_Goal of the exercise_. All lines in the records that carry the string "computer" are to be shown.

----------------

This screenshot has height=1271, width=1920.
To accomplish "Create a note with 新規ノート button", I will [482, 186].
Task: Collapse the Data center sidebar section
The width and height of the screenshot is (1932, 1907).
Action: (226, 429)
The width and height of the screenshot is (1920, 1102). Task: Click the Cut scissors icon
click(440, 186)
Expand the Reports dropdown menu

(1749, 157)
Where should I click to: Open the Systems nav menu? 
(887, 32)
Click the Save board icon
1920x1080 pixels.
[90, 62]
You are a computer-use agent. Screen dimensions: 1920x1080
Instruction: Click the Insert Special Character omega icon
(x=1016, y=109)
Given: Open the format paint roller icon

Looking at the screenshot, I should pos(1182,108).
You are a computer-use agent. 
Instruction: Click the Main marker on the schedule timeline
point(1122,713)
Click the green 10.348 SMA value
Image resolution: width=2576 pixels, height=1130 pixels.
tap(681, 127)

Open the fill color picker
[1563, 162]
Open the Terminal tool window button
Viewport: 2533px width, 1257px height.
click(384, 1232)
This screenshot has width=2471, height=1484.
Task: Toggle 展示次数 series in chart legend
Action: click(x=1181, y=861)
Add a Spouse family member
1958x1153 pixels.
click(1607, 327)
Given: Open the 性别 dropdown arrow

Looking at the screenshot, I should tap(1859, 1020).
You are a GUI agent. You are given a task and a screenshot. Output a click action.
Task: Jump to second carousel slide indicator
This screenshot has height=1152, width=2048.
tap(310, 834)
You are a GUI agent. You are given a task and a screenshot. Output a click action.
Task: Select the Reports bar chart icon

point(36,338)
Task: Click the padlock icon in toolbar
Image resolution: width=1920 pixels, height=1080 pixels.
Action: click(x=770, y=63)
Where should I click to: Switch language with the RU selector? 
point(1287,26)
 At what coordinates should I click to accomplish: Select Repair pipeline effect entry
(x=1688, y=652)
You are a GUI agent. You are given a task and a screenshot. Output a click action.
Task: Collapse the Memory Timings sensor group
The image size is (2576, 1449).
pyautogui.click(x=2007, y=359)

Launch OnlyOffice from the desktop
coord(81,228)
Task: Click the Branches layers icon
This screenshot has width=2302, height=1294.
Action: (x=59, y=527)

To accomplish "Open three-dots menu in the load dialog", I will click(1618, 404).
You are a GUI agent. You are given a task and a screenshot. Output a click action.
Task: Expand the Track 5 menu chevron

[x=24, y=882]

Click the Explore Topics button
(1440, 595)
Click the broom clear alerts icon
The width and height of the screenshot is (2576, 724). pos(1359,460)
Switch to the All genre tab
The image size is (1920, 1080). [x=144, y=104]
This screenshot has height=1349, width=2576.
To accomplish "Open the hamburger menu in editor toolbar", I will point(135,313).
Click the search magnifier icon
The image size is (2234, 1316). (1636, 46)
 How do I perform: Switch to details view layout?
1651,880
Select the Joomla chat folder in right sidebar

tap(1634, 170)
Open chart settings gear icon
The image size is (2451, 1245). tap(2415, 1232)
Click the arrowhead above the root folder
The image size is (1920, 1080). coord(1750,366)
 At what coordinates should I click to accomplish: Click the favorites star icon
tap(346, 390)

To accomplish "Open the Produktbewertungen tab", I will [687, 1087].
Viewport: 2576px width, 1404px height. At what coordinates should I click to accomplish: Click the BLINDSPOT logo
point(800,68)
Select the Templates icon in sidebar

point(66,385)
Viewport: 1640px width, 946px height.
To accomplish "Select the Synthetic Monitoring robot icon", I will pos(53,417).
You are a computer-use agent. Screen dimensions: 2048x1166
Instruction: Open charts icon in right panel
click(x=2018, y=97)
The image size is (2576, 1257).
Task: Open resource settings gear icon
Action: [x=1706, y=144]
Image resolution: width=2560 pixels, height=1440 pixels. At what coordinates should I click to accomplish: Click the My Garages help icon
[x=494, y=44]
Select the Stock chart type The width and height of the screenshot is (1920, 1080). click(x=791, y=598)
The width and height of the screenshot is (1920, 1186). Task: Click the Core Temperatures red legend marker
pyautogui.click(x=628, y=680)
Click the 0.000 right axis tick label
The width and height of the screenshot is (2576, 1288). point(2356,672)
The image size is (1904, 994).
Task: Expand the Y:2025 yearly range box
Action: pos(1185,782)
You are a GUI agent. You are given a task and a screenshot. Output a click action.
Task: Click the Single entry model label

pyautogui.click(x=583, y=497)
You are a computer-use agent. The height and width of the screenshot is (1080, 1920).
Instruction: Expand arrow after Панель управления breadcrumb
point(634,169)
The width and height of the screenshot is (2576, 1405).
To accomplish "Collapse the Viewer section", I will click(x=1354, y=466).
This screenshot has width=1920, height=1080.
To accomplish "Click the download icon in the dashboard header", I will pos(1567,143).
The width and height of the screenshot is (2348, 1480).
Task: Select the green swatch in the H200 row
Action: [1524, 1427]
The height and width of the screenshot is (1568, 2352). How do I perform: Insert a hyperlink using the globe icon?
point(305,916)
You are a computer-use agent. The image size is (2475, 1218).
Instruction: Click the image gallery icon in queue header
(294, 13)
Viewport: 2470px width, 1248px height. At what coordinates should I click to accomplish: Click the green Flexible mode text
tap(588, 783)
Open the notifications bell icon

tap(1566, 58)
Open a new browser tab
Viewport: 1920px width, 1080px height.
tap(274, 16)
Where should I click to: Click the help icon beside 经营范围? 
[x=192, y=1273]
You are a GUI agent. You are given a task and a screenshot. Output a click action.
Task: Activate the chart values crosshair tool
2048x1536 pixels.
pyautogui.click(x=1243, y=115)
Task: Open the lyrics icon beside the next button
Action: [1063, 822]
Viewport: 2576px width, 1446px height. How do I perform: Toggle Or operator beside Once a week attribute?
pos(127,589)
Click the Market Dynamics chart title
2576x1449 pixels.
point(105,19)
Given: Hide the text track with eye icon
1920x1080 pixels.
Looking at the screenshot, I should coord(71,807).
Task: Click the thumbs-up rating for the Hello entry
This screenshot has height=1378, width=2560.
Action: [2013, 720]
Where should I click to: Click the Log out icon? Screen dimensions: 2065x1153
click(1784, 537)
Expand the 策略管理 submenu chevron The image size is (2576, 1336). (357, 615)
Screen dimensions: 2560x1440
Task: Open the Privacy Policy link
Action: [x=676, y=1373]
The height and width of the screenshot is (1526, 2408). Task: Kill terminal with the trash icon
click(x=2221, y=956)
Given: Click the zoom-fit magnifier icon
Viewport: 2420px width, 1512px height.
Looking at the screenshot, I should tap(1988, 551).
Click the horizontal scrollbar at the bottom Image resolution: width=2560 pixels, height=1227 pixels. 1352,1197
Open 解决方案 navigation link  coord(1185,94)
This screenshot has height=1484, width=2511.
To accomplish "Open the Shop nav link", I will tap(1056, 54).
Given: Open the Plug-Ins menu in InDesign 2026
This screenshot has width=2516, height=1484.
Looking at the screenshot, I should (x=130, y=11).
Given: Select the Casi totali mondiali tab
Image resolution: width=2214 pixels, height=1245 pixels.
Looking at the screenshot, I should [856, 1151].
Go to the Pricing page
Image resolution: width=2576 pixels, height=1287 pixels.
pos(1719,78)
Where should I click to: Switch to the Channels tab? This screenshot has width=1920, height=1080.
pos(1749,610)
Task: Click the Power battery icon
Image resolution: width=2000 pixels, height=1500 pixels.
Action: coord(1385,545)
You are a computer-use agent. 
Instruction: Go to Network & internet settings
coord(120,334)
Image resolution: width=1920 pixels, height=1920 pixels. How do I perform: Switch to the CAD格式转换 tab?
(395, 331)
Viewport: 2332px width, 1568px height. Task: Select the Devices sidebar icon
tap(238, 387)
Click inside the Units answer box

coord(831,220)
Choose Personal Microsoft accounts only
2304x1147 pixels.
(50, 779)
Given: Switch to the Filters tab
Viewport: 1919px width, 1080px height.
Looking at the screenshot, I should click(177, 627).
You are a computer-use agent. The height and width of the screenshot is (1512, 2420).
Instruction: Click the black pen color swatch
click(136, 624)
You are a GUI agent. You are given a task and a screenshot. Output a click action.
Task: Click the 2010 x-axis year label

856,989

----------------

_Your response_.
You are a computer-use agent. Screen dimensions: 1920x1080
You are a computer-use agent. 
You are a computer-use agent. Screen dimensions: 2048x1166
You are a computer-use agent. The height and width of the screenshot is (1080, 1920).
You are a computer-use agent. The image size is (2475, 1218).
You are a computer-use agent. 
You are a computer-use agent. The height and width of the screenshot is (1512, 2420).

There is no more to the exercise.